If your company is like my client’s, there’s a good chance you’re taking advantage of the maximum 20 goal completions that can be simultaneously tracked in Analytics. However, to make things easier and more consistent (since goal completions can change), I looked at only buyer intent conversions. In this case it was Enterprise, Business, and Personal edition form fills, as well as Contact Us form fills.
If you’re doing this on your own site, I would recommend doing the same thing. Gated content goal completions usually have a natural shelf life, and this natural slowdown in goal completions can skew the data. I’d look at the most important conversion on your site (usually a contact us or a demo form) and go strictly off those numbers.

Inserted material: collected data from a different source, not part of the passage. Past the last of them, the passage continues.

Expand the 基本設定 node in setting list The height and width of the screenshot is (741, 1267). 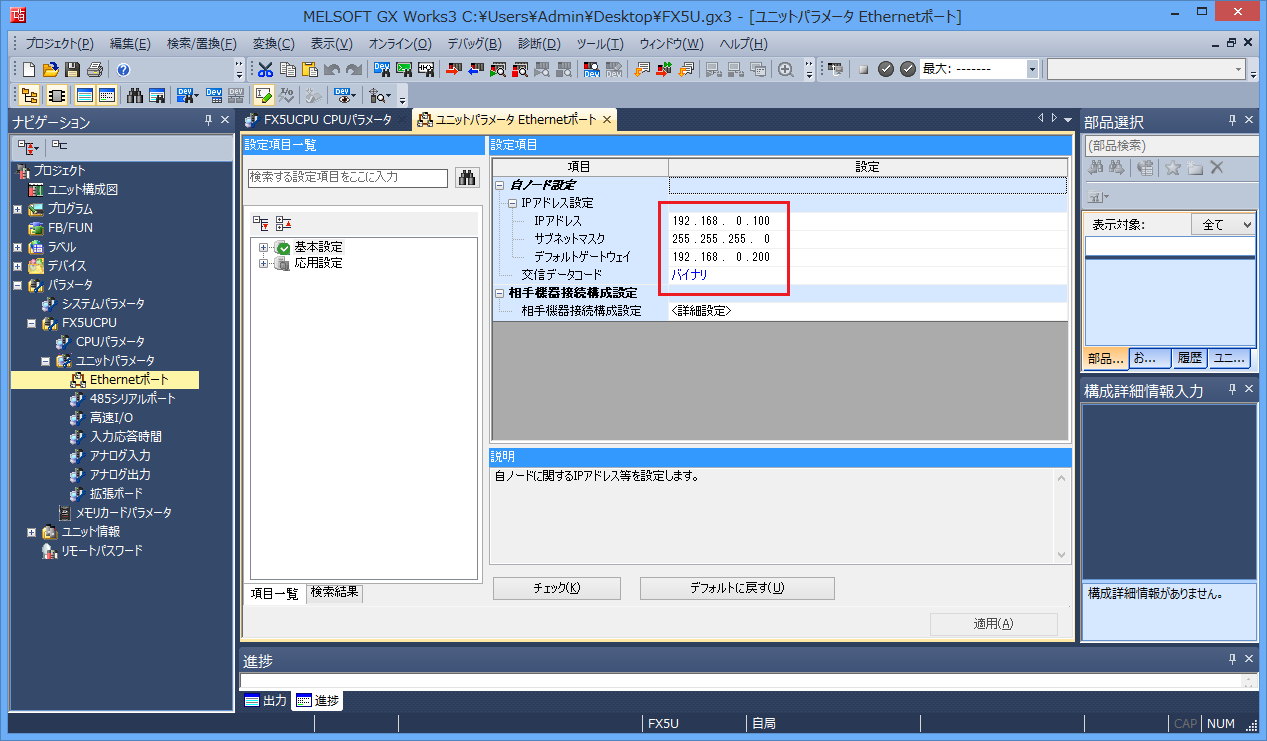point(264,247)
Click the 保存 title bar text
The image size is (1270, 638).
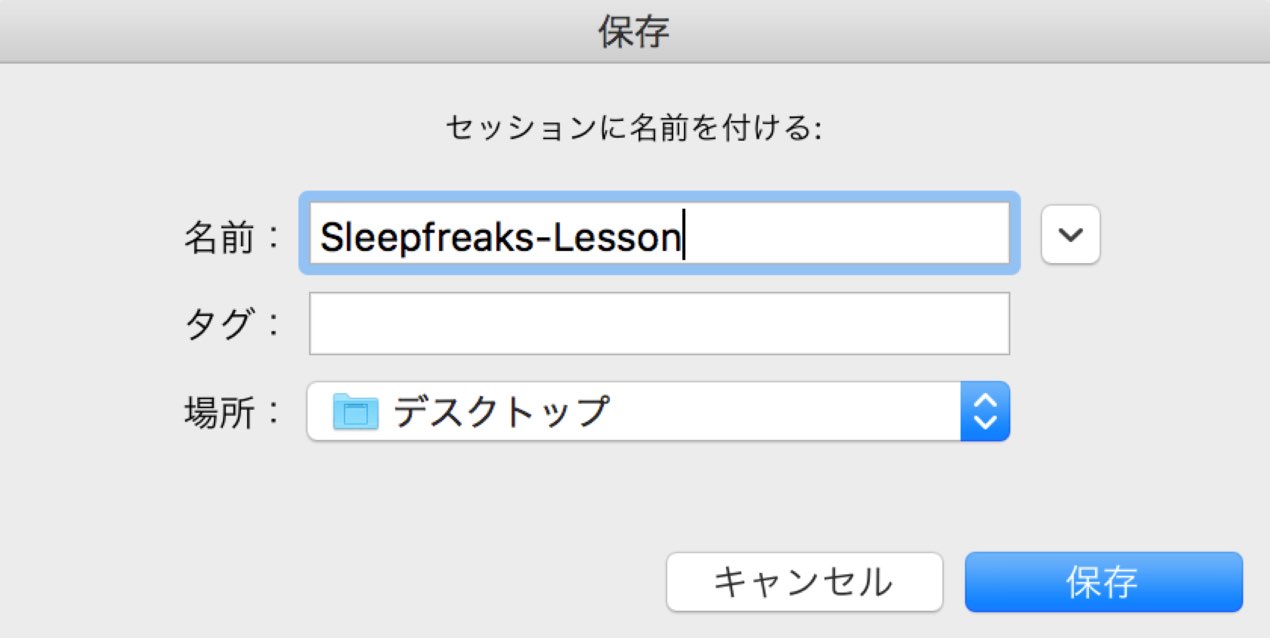(x=634, y=32)
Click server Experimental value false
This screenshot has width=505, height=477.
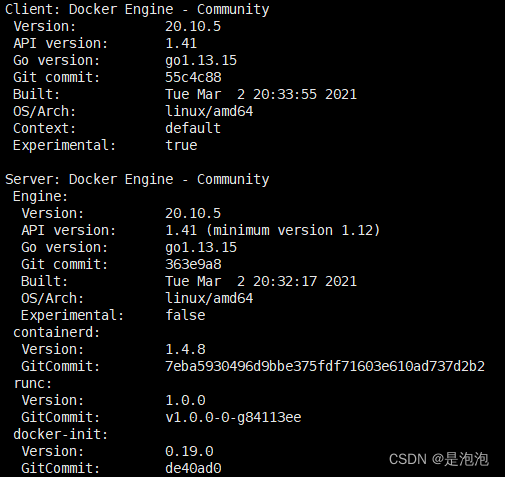click(x=185, y=315)
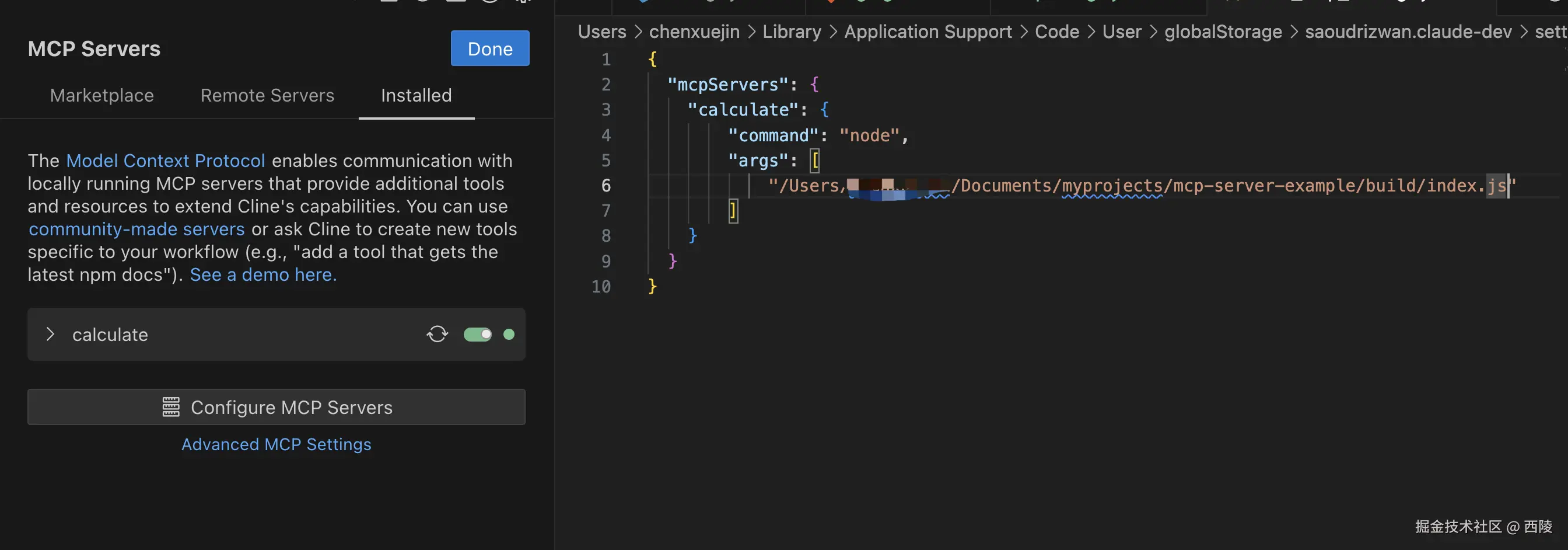Click the server icon beside Configure MCP Servers
1568x550 pixels.
pyautogui.click(x=171, y=407)
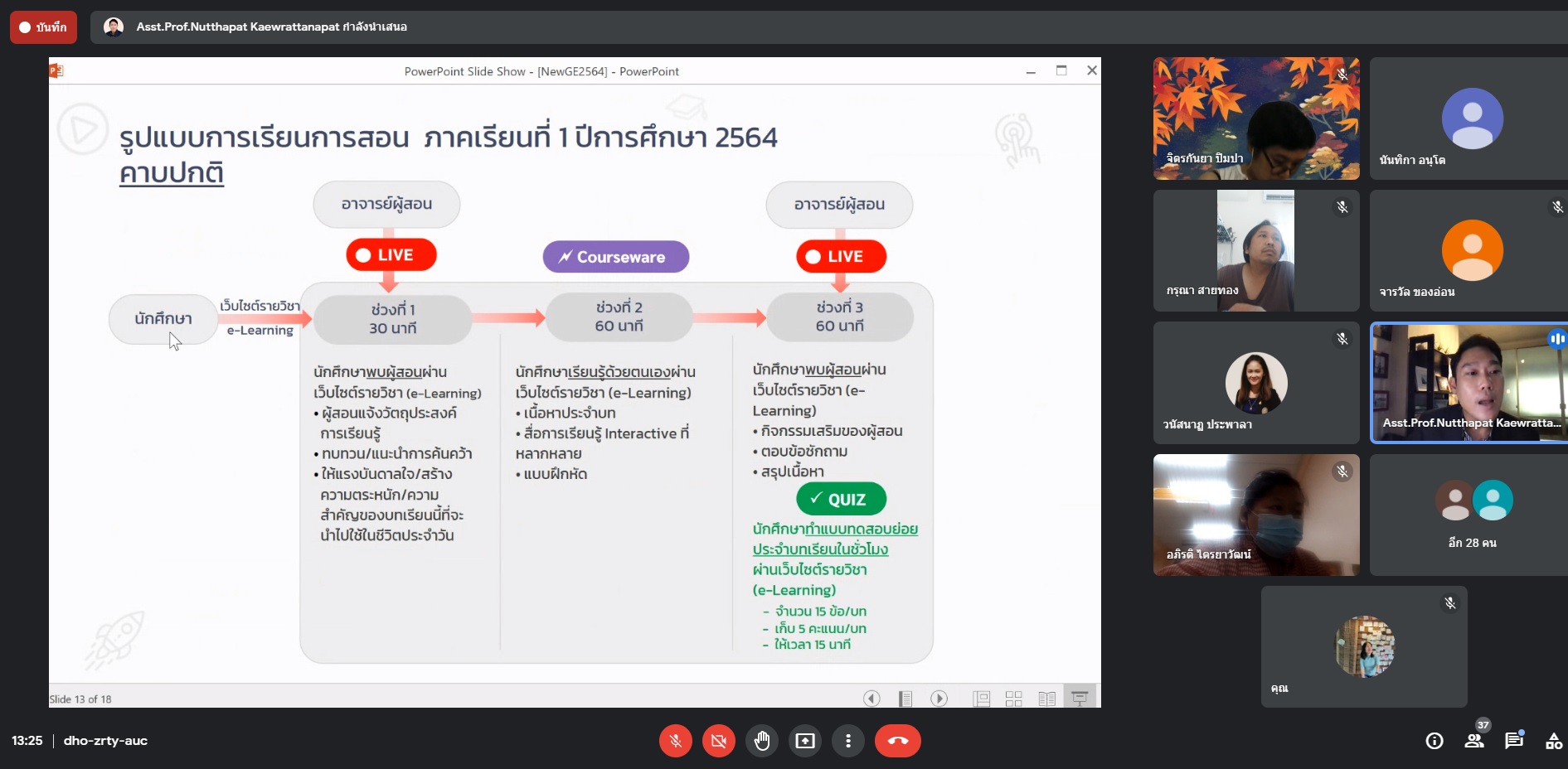This screenshot has width=1568, height=769.
Task: Switch to Slide Sorter view
Action: coord(1013,699)
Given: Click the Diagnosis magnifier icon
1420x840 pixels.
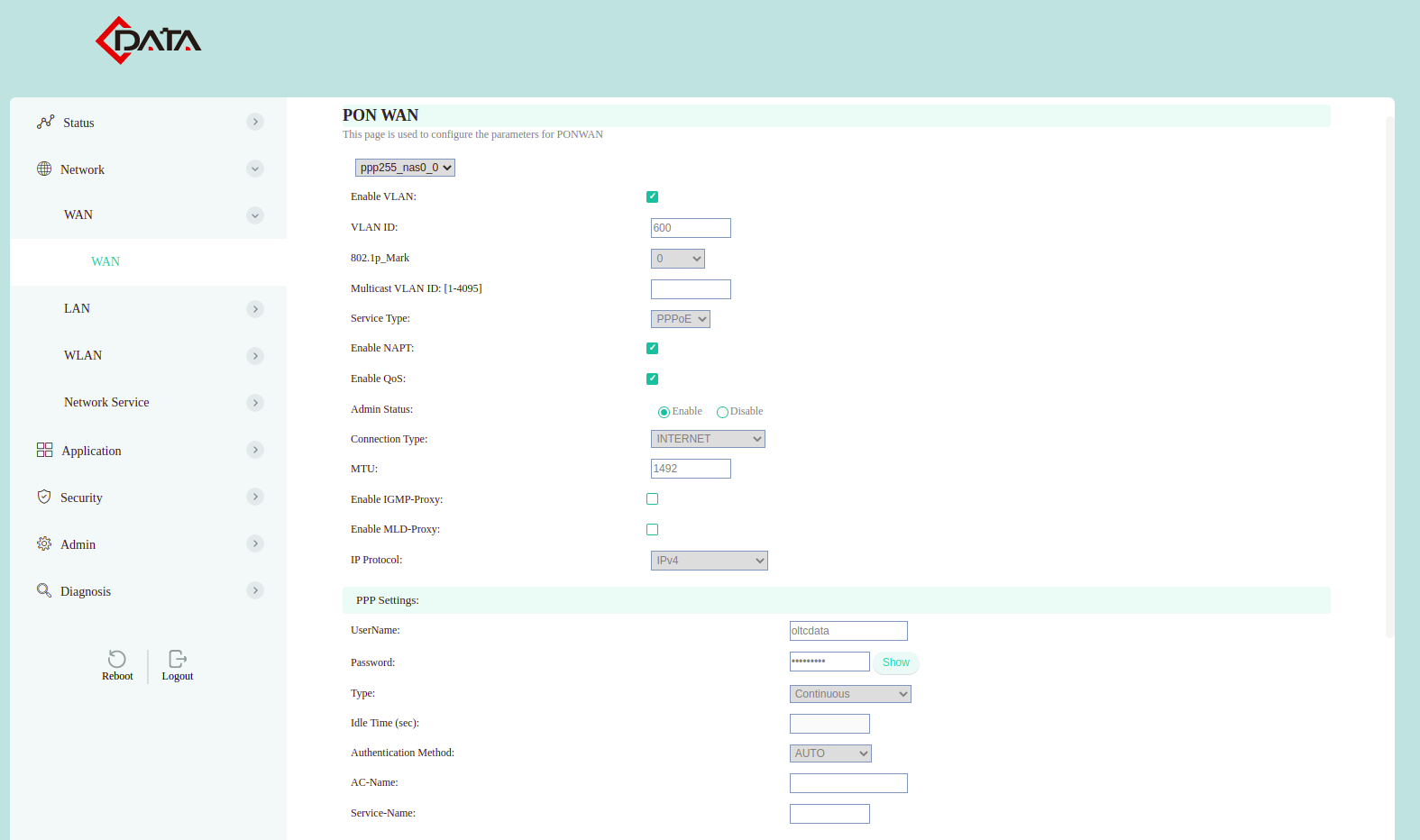Looking at the screenshot, I should coord(44,590).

For my client, you can see those goal completion numbers below:
Goal completion name
Goal completion name
This was pretty interesting. Although there was clearly fluctuation in the goal completions and conversion rates, there were no differences that made sense with our nearly 40,000 user drop from 2015 to 2016 to 2017.
All of these findings further confirmed that we were chasing an inaccurate goal. In fact, we spent the first three months working together to try and get back a 40% loss that, quite frankly, was never even there in the first place.
Tying everything together and final thoughts
For this particular case, we had to go down all five of these roads in order to reach the conclusion that we did: Our tracking was off in the past.
However, this may not be the case for your company or your clients. You may start by looking at keyword rankings, and realize that you’re no longer ranking on the first page for ten of your core keywords. If that’s the case, you quickly discovered your issue, and your game plan should be investing in your core pages to help get them ranking again for these core keywords.
If your goal completions are way down (by a similar percentage as your traffic), that’s also a good clue that your declining traffic numbers are correct.
If you’ve looked at all of these metrics and still can’t seem to figure out the reasoning for the decrease and you’re blindly trying tactics and struggling to crawl your way back up, this is a great checklist to go through to confirm the ominous question of tracking issue or optimization issue.
If you’re having a similar issue as me, I’m hoping this post helps you get to the root of the problem quickly, and gets you one step closer to create realistic organic traffic goals for the future!